また、本発明によれば、バインダ、固体電解質層、活物質、電極、および、全固体二次電池を提供することも提供できる。
【図面の簡単な説明】
【0010】
図1】本発明の酸化物固体電解質のX線全散乱測定によって得られた還元二体分布関数G(r)の一例を示す図である。
図2】本発明の酸化物固体電解質のX線全散乱プロファイルの一例を示す図である。
図3図2で得られたX線全散乱プロファイルに基づいた構造因子S(Q)の一例を示す図である。
図4】本発明の酸化物固体電解質の固体Li-NMR測定を20℃または120℃で行った際に得られるスペクトルの一例を示す図である。
図5】四ホウ酸リチウム結晶の固体Li-NMR測定を20℃または120℃で行った際に得られるスペクトルの一例を示す図である。
図6】本発明の酸化物固体電解質のラマンスペクトルの一例を示す図である。
図7】一般的な四ホウ酸リチウム結晶のラマンスペクトルを示す図である。
図8】本発明に係る全固体二次電池の構成の一例を示す断面図である。
図9】比較例1のLBO粉末のX線全散乱測定によって得られた還元二体分布関数G(r)を示す図である。

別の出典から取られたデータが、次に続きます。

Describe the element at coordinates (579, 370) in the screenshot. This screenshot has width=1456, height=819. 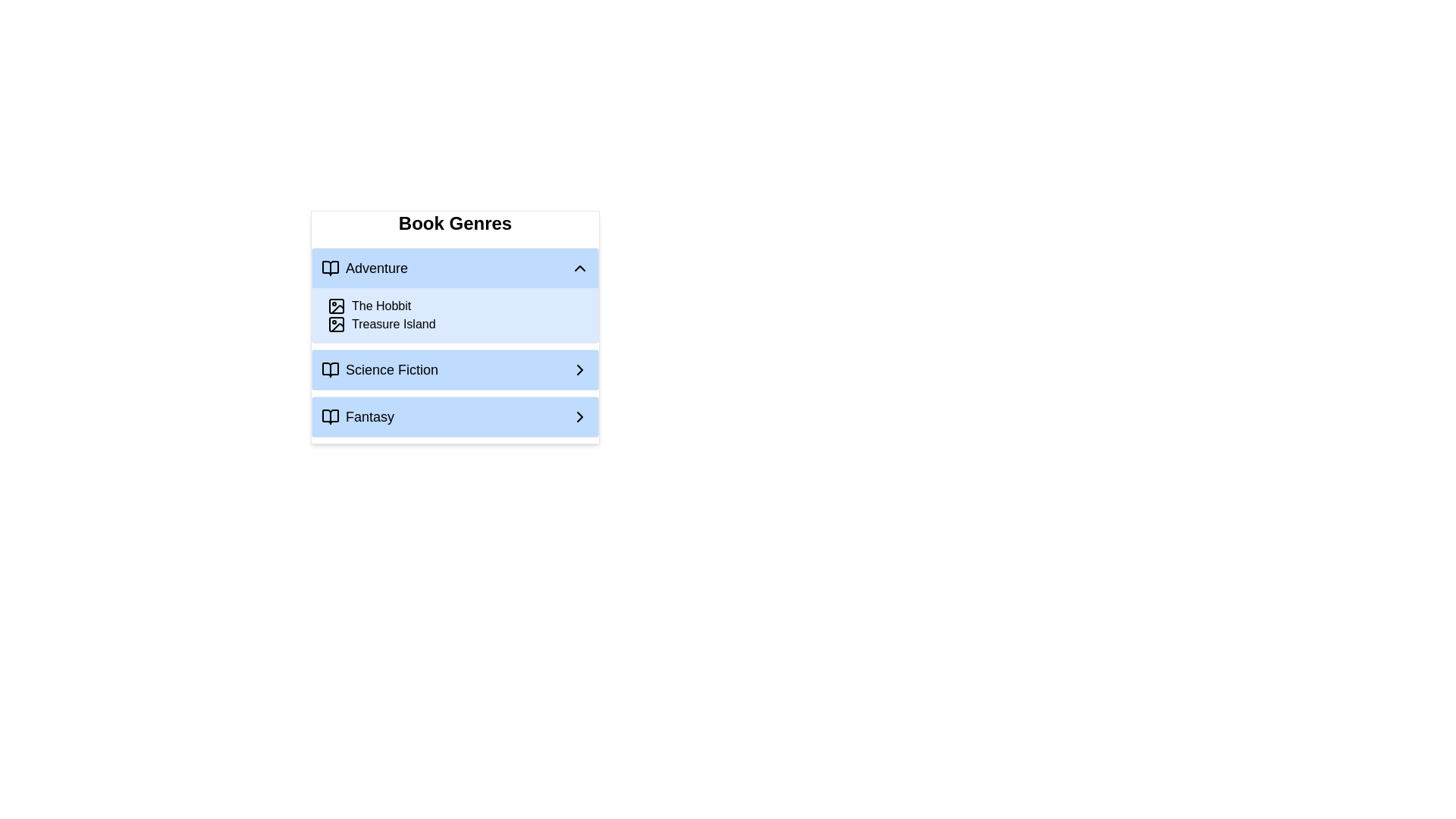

図10】要件3を説明するためのX線回折パターンの一例を示す図である。
図11】比較例1のLBO粉末のX線回折パターンを示す図である。
図12】実施例2の酸化物固体電解質のX線回折パターンを示す図である。
【発明を実施するための形態】
【0011】
以下、本発明について詳細に説明する。
本明細書において、「~」を用いて表される数値範囲は、「~」の前後に記載される数値を下限値および上限値として含む範囲を意味する。

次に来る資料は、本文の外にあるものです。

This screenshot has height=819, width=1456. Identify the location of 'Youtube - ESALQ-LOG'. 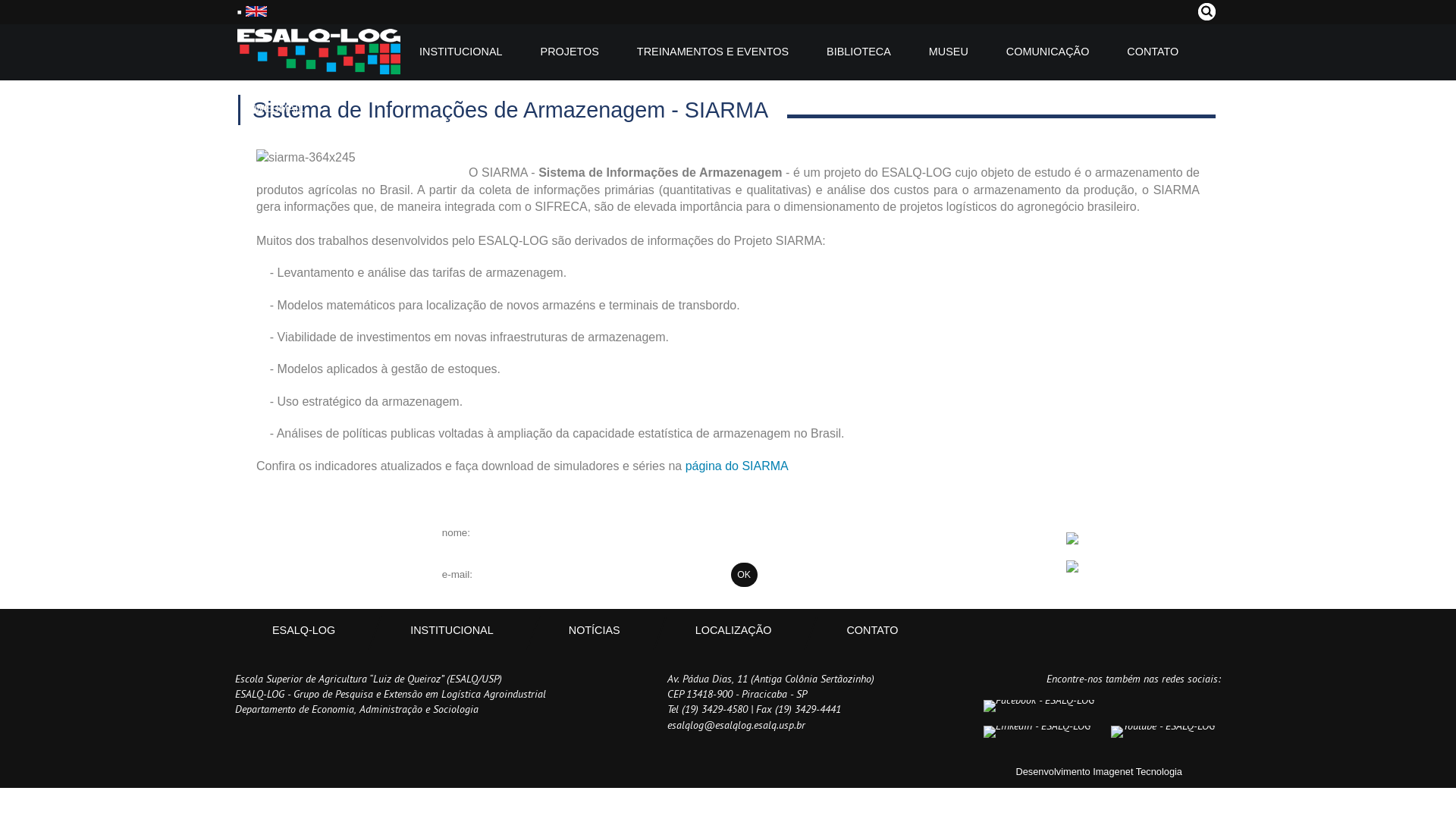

本明細書において、化合物の表記(例えば、「化合物」と末尾に付して呼ぶとき)は、この化合物そのもののほか、その塩、そのイオンを含む意味で用いる。また、化合物の表記は、本発明の効果を損なわない範囲で、置換基を導入するなど一部を変化させた誘導体を含む意味で用いる。
【0012】
[酸化物固体電解質(第1実施形態)]
本発明の第1実施形態として、以下の酸化物固体電解質が挙げられる。
本実施形態に係る酸化物固体電解質は、下記一般式(I)で表される。
(I)
一般式(I)中、Aは、LiおよびNaからなる群より選ばれる少なくとも1種を表す。
Xは、F、Cl、Br、I、S、N、H、Se、Te、C、P、Si、Al、Ga、In、Ge、As、SbおよびSnからなる群より選ばれる少なくとも1種を表す。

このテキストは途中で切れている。